The first round of the draft is tonight, and the Toronto Maple Leafs will be sitting it out, barring a last minute trade.
The Leafs traded their pick – 25th overall – to the Columbus Blue Jackets in exchange for Nick Foligno. It was a trade that didn’t work out, but which was a perfectly reasonable move to make at the time.
While it is true that the Leafs collapsed in the first round and blew a 3-1 lead, thus rendering the draft pick far preferable to Nick Foligno, the fact is that any team that wins their division and doesn’t use everything in their arsenal to advance the team would be a joke.
Toronto Maple Leafs Got No Picks!
I’d rather be a team that ends up regretting the pick I traded than having not tried at all. This isn’t to say Foligno was even the right player or that the price was reasonable. It’s not a player I would have added, but at the same time, trading your first round pick for immediate help when you win your division is the right move every time.
Additional, if a freak injury two minutes into the series doesn’t take John Tavares out of commission, Nick Foligno returns healthy and the Leafs trounce the Jets, thus setting off a chain of events that sees us praising the Foligno trade.
I don’t agree with people who are critical of the Leafs salary cap strategy, but I understand why they are and I respect their stance. I don’t agree with people who think the Leafs need to be tougher or harder to play against, but I know why they think that and I respect it. As long as both parties are reasonable, two people can disagree diametrically and neither one of them is wrong or an idiot. There are more things than are dreamt and all that.

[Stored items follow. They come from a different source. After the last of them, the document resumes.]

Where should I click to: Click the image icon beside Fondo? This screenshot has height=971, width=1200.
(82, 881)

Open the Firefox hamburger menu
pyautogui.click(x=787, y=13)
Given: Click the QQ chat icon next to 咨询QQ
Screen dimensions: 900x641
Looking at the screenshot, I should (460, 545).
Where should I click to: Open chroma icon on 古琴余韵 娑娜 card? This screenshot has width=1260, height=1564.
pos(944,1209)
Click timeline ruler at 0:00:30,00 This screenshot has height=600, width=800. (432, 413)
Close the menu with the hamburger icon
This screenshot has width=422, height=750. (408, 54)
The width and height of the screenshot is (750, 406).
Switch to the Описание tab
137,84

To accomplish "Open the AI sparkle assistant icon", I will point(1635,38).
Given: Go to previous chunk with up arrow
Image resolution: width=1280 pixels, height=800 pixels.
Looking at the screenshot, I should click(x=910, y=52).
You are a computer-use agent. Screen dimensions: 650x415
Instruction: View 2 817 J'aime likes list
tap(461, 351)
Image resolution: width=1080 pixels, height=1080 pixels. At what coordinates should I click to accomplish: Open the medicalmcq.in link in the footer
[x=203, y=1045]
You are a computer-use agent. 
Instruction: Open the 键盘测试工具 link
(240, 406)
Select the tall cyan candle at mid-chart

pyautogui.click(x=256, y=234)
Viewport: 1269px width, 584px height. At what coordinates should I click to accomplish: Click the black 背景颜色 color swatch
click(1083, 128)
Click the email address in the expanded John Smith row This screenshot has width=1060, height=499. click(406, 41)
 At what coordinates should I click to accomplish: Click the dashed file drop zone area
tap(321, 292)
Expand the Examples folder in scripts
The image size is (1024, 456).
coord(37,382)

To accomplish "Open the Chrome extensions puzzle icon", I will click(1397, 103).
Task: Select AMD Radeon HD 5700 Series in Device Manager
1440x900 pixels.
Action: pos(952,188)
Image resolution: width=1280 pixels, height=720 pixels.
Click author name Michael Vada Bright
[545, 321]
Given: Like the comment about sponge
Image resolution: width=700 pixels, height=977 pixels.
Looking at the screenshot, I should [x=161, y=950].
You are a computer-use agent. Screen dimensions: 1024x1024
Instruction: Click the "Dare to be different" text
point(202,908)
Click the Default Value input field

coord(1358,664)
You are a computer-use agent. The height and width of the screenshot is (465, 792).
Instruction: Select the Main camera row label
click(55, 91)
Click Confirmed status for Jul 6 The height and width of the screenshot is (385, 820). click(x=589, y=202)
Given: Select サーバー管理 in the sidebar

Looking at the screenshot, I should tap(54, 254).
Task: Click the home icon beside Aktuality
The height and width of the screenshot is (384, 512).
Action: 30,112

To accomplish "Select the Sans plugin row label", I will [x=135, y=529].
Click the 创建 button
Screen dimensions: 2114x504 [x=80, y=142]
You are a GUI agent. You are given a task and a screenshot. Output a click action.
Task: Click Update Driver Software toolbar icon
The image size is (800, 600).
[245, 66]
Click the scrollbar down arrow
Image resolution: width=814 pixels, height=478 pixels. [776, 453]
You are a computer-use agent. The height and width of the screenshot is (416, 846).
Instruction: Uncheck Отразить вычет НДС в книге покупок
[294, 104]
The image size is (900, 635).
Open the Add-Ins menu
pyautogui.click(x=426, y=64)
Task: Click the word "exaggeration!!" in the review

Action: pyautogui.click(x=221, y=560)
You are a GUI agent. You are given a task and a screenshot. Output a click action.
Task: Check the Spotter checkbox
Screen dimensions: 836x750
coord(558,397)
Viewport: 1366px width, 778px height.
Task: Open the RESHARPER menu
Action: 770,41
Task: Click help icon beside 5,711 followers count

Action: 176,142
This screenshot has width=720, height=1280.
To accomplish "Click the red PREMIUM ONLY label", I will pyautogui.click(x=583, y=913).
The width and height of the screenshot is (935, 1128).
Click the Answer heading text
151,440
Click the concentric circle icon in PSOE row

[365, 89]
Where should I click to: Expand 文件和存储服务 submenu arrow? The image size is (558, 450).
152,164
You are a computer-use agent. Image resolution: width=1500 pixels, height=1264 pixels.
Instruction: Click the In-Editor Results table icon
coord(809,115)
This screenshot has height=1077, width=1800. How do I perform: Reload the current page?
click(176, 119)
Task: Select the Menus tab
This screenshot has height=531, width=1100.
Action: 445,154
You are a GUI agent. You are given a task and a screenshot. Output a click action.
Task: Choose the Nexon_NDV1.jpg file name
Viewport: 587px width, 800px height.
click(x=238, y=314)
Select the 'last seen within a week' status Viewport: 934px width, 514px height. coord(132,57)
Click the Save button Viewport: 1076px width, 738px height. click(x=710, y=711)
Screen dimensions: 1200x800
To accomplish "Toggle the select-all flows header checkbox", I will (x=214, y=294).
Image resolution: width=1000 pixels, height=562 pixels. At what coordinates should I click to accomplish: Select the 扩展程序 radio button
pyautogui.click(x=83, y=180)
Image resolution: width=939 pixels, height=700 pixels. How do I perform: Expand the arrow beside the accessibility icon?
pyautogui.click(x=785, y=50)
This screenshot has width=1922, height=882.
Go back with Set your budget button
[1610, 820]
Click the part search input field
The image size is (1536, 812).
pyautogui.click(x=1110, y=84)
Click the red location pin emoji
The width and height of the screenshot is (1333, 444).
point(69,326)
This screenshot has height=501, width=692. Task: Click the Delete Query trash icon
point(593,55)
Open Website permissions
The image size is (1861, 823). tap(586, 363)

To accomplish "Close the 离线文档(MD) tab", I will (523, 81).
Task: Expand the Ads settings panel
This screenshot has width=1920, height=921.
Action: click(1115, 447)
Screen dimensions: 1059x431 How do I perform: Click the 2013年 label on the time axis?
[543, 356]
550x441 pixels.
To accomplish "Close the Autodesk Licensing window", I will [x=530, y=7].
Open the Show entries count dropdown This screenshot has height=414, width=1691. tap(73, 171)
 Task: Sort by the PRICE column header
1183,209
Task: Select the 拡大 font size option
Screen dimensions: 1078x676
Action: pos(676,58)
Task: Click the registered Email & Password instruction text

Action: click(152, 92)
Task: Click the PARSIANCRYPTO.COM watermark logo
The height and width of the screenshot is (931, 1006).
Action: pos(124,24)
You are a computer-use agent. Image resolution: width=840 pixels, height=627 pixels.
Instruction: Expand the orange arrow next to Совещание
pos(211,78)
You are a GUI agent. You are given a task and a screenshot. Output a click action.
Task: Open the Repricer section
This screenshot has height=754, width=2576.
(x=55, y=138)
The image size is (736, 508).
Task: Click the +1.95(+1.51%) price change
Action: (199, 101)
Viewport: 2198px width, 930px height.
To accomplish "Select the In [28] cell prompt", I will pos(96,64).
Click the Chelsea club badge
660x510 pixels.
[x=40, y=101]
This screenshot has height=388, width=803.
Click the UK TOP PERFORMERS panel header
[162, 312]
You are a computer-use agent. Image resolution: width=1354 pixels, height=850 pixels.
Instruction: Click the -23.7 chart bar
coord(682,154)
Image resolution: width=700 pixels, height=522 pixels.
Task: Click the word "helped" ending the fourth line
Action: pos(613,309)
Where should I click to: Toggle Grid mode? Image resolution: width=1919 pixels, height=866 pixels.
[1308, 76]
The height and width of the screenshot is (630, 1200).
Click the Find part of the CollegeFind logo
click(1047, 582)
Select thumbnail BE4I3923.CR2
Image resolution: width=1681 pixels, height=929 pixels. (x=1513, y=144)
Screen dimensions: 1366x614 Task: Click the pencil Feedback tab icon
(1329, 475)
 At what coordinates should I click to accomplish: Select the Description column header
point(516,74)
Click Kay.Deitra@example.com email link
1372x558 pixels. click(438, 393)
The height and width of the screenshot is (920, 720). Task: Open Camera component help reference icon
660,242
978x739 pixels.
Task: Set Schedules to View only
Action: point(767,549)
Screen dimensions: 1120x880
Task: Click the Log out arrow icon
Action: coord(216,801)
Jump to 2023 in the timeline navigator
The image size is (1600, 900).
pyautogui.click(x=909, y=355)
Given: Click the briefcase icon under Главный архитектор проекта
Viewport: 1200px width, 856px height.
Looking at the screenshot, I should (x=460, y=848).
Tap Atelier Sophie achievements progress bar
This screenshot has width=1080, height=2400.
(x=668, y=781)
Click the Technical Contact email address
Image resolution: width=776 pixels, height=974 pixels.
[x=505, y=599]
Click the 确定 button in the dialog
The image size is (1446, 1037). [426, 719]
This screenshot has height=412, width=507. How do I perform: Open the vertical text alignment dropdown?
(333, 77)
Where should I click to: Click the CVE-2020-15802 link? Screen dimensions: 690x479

But not every argument is like that. Sometimes people are just flat out wrong. The earth isn’t flat and you don’t need to respect anyone who says it is when you talk about the shape of planets. A hockey version of this would be using hindsight to criticize trading your first round pick when you are in contention for a Stanley Cup. This is a specious and unreasonable argument. If a move is the right move at the time, the results are irrelevant. There is no argument that can be made against it. It is the right move, end of story.
Anyways, the Leafs don’t have a pick. Columbus has three. Buffalo picks first, Seattle second, and no Canadian team picks until the Canucks at nine. Detroit has two picks, so does Minnesota and New Jersey.
This will likely be a weird draft, because there just wasn’t as many games or as many opportunities for teams to see players in the games that did get played, due to the pandemic. The Leafs only have three picks, barring trades, but the thing is, if you ever had a draft where you didn’t care you were low on picks, it’s probably this one.
Besides, the Leafs had 12 picks last year and they kept them specifically so that they could afford to spend the picks this year.